Thinking about the challenge of parsing a char one could notice the following things. Giving a certain &str, we need to

  1. Check if it starts with the correct character.
  2. If it does, return it and the rest of the &str.
  3. If it does not, report an error.

In order to be able to implement the Parser trait, there first needs to be something we can implement the Parser trait for. This thing will need to keep track of what character to parse.

We will use a struct Character for that. We will give it a field that tracks the intended character to match.

pub struct Character {
  character_to_match: char,
}

Impl Parser

Let's implement Parser for the Character struct. We will be guided by the outline above

impl<'a> Parser<'a, char> for Character {
    fn parse(&self, input: &'a str) -> Result<(char, &'a str), ParseError> {
        if input.starts_with(self.character_to_match) {
            Ok((self.character_to_match, &input[1..]))
        } else {
            Err(ParseError::ExpectingCharacter(self.character_to_match))
        }
    }
}

The first two lines are the signature needed to adhere to the traits contract. Next we check if the input starts with the character to match. If it does, we return a succesful parse with the matched character and the remaining input. Otherwise we announce an error, which we also need to add to our ParseError enum.
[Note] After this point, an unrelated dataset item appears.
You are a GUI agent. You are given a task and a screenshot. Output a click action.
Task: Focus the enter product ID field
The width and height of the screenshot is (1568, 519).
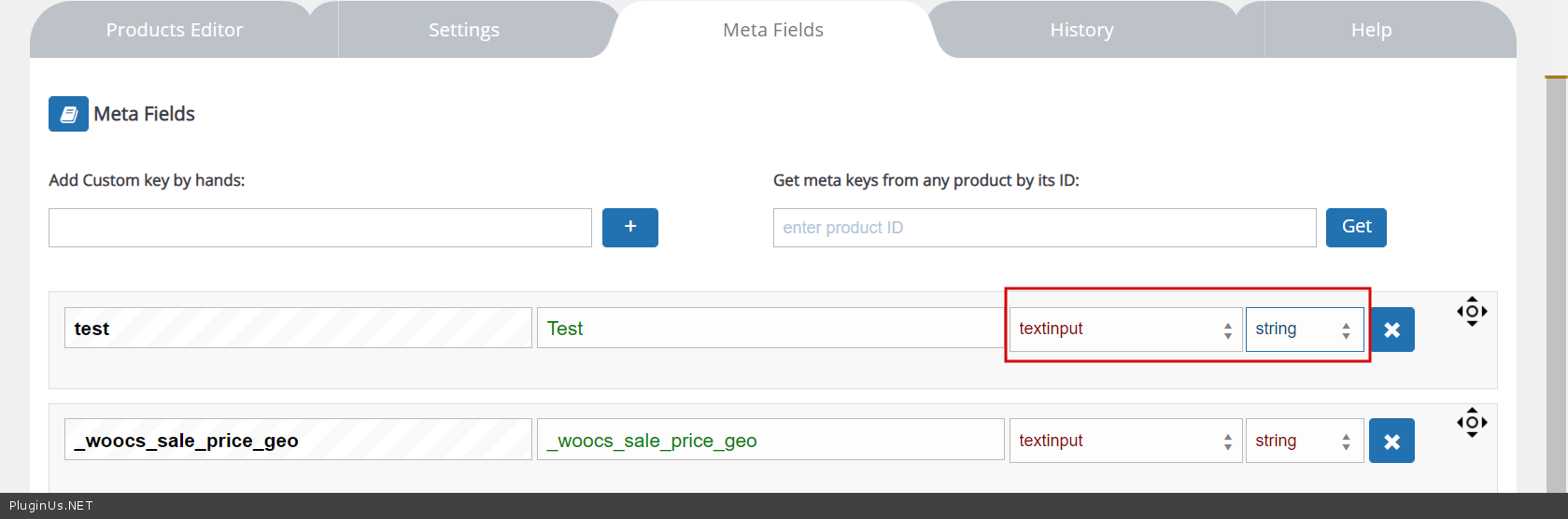coord(1044,228)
#[derive(Debug, PartialEq)]
pub enum ParseError {
    GenericError,
    ExpectingCharacter(char),
}

Constructor

It is convenient to create a constructor for our Character struct. This eases the burden of creating a Character parser.

impl Character {
    pub fn new<'a>(character_to_match: char) -> impl Parser<'a, char> {
        Self { character_to_match }
    }
}

Notice the return type of our constructor. It hides the implementation details. It only tells you that you can expect to get something that implements a Parser that returns a char on success.
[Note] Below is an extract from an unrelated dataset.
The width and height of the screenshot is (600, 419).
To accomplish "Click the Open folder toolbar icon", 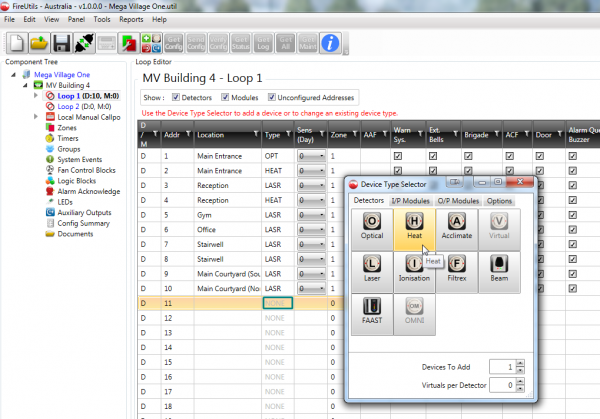I will (x=39, y=43).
This allows us greater flexibility in the future. We can easily change the structure of Character without changing the constructor, or code that relies on it.

Factory

An other convience is the use of a factory. A factory is a pattern that hides the details of how an struct is created. It serves yet an other purpose, to use a name that reflects the intention, instead of exposing the mechanism of construction.

So instead of writing Character::new('a'), we want to write character('a'). Under the covers this is done by using the constructor for Character.

pub fn character<'a>(character_to_match: char) -> impl Parser<'a, char> {
    Character::new(character_to_match)
}

Summary

Since the Character parser is an example of how parser can be created we are going to summarize the steps.

  1. Choose a datatype that allows the parser to do it's job.
  2. Implement Parser for it.
  3. Create a constructor.
  4. Create a factory.

The Character parse was build of a struct. Implementing Parser was done by translating the parsing process into rust. And constructor and factory were created for ease of use.

Exercises

  1. Implement the Character parser.
  2. Write some tests to check your implementation.